Listed records:
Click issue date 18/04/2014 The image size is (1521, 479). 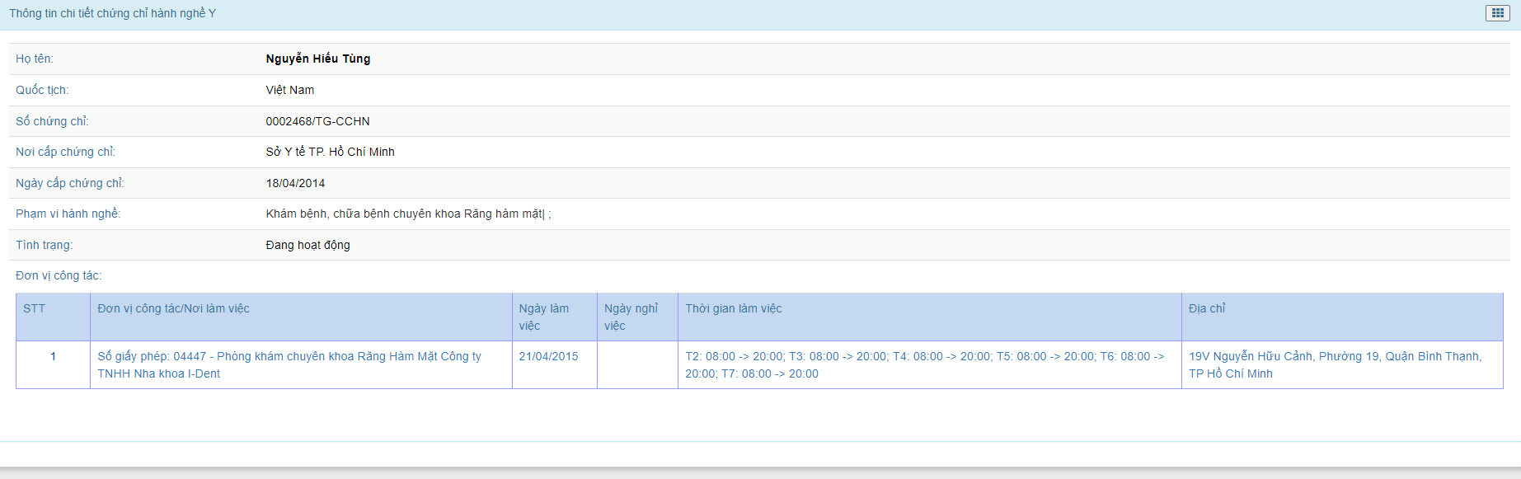[295, 183]
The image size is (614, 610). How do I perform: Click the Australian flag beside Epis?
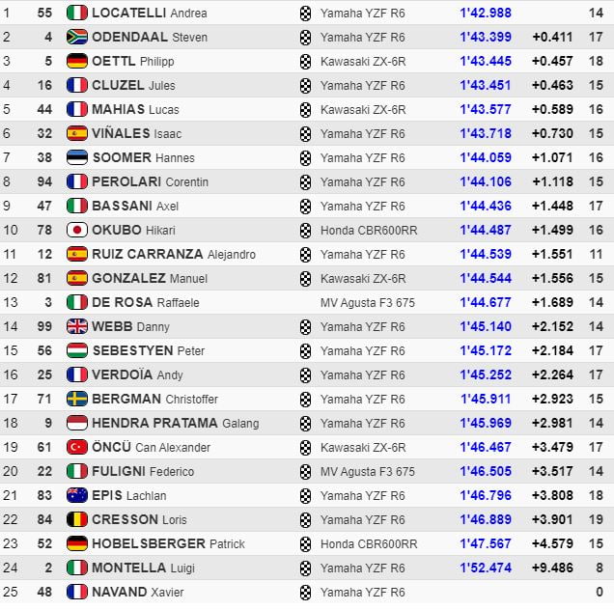pyautogui.click(x=76, y=495)
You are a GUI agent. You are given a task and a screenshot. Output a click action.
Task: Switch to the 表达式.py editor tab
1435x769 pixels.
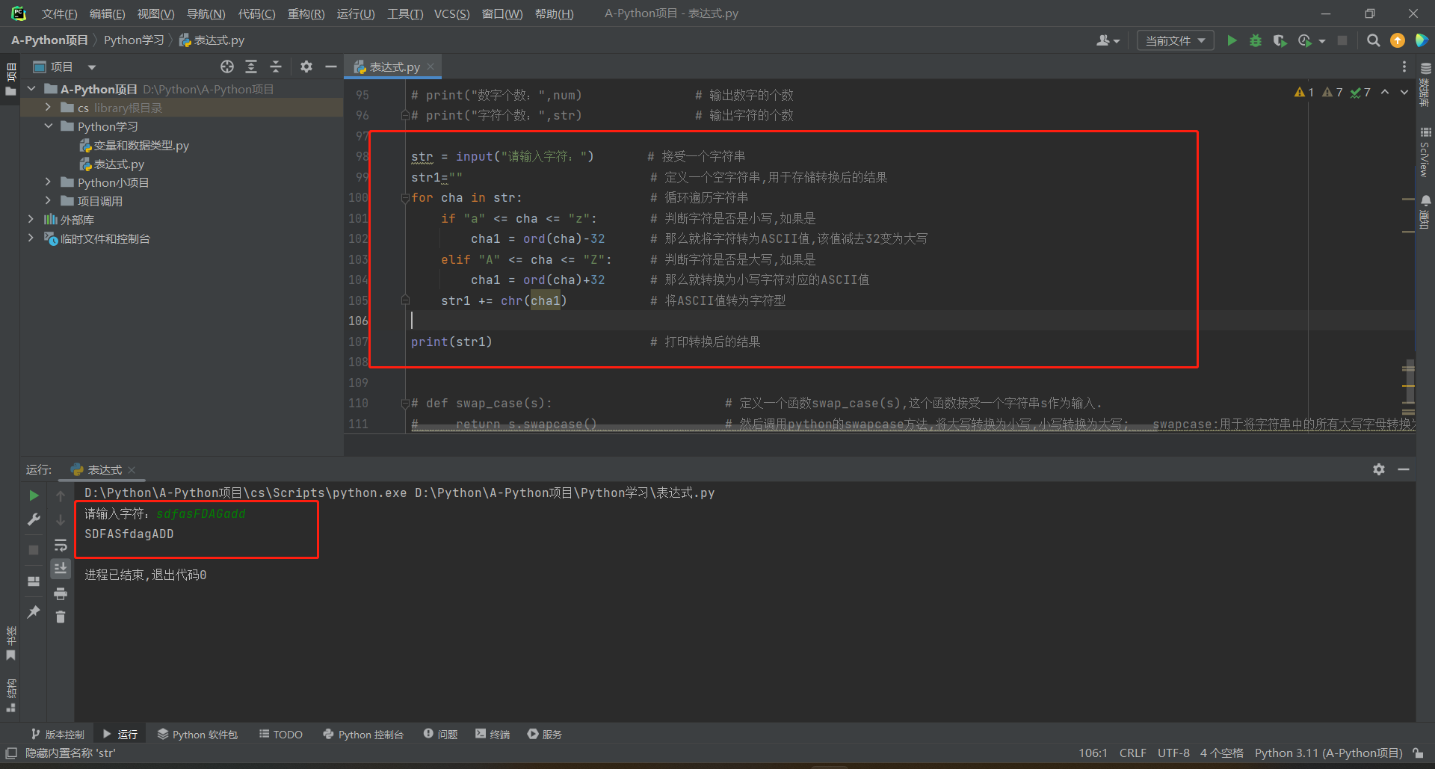[x=394, y=67]
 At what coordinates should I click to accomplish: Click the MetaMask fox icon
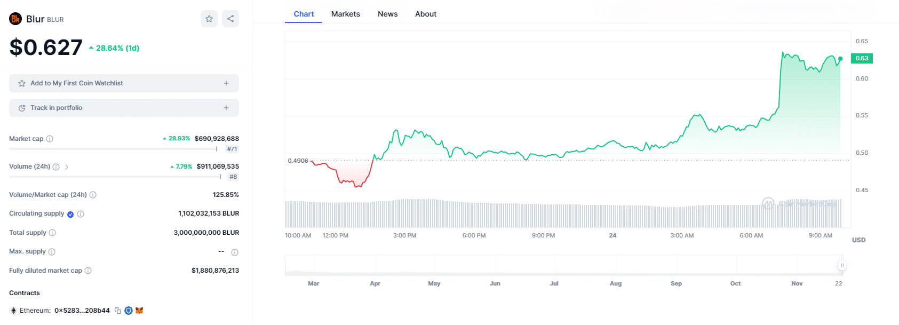[x=139, y=311]

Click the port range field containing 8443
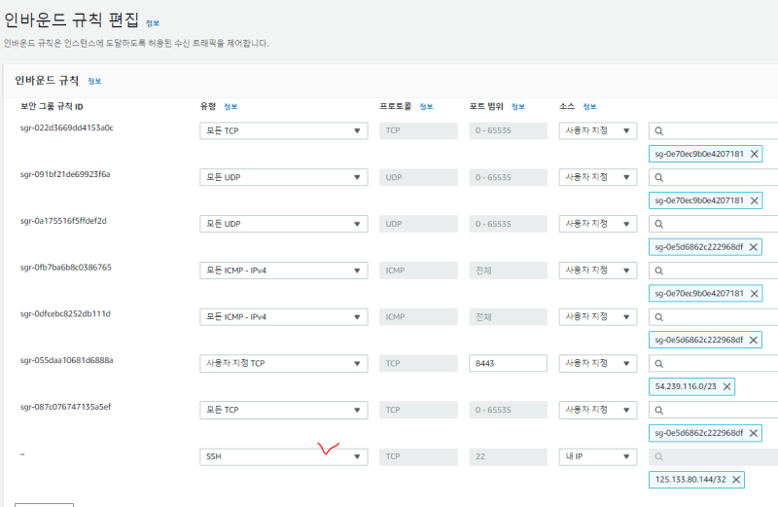point(507,363)
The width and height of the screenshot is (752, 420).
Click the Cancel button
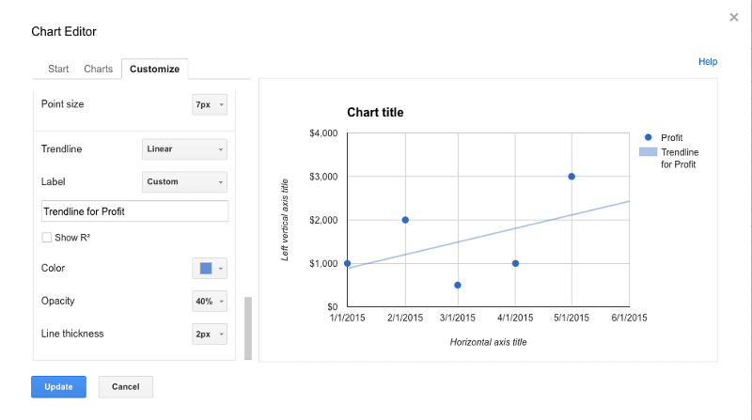(x=126, y=387)
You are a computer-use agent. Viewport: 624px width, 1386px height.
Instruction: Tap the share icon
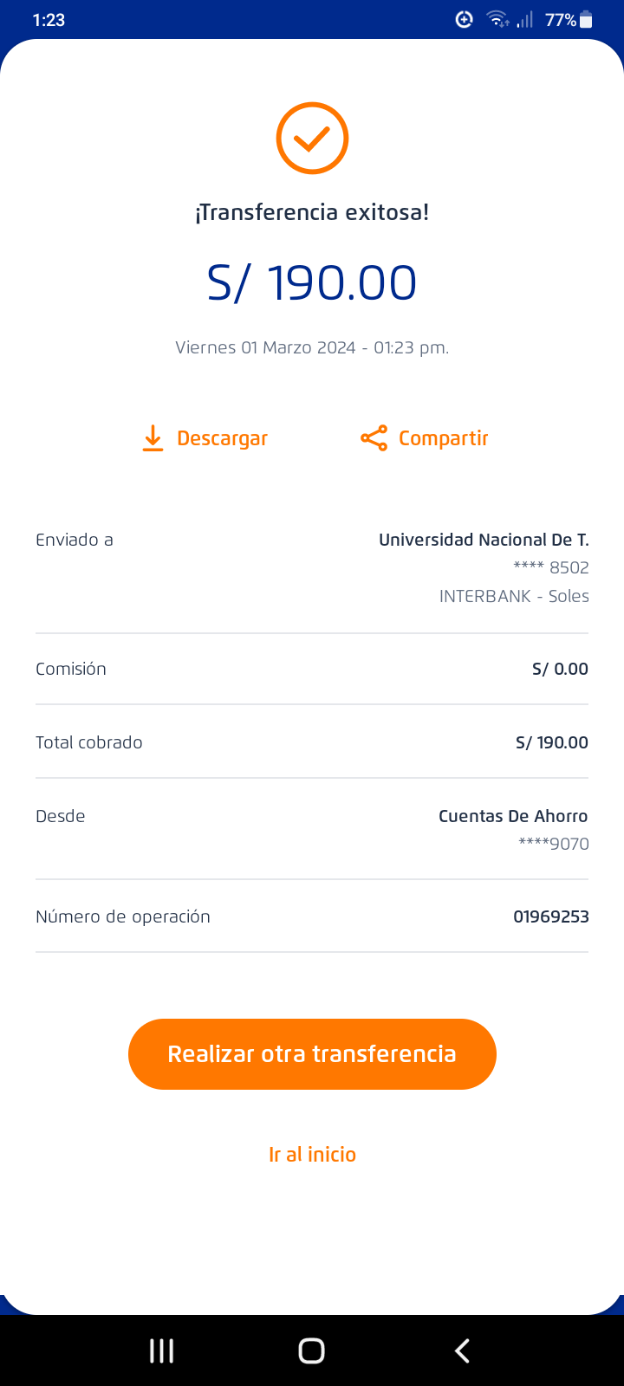tap(374, 438)
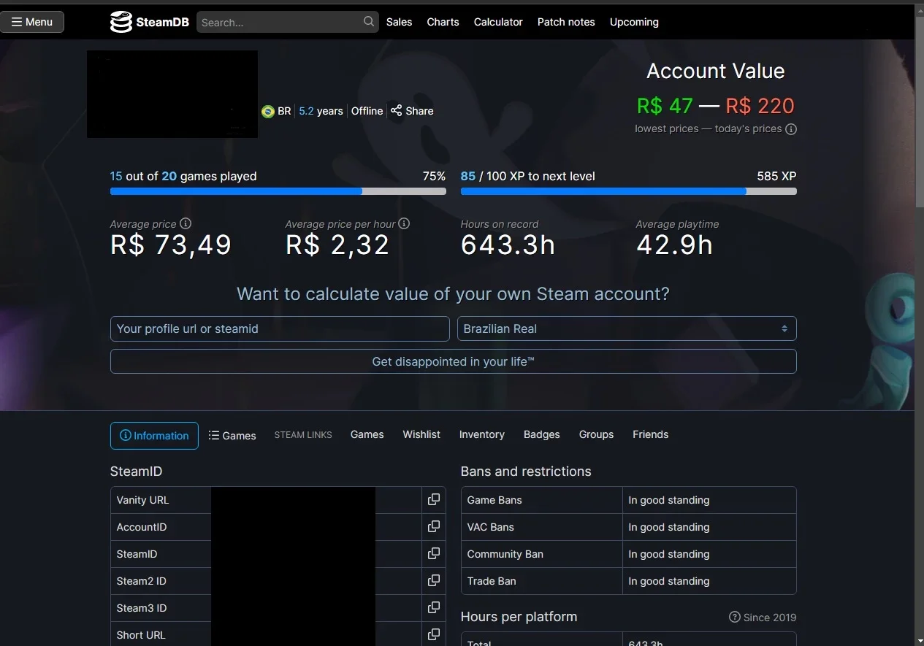Click the search magnifier icon
The image size is (924, 646).
pyautogui.click(x=369, y=22)
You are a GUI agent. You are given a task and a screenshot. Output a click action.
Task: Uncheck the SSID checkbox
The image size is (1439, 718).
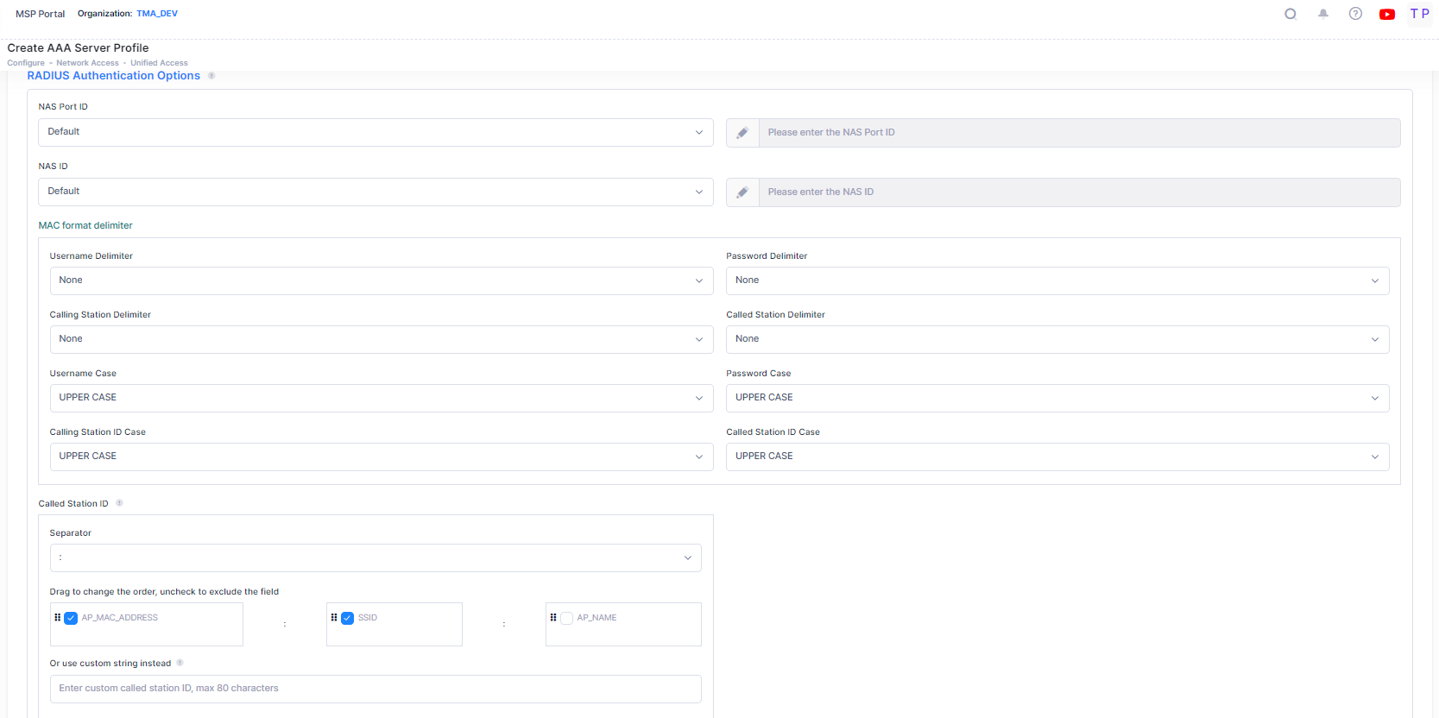click(x=348, y=618)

What you have to do:
Produce an exact copy of the lines from the line containing "The image size is (614, 610)." to the end of the material, both ends included, and omit every picture.

Expected answer:
The image size is (614, 610). How do I perform: Click the Australian flag beside Epis?
pyautogui.click(x=76, y=495)
You are a GUI agent. You are given a task and a screenshot. Output a click action.
Task: Switch to the 表达式.py editor tab
1435x769 pixels.
[x=394, y=67]
 At what coordinates should I click to accomplish: Click the MetaMask fox icon
[x=139, y=311]

Click the port range field containing 8443
point(507,363)
The width and height of the screenshot is (752, 420).
Click the Cancel button
(x=126, y=387)
You are a computer-use agent. Viewport: 624px width, 1386px height.
Instruction: Tap the share icon
tap(374, 438)
Click the search magnifier icon
The image size is (924, 646).
pyautogui.click(x=369, y=22)
You are a GUI agent. You are given a task and a screenshot. Output a click action.
Task: Uncheck the SSID checkbox
The image size is (1439, 718).
click(x=348, y=618)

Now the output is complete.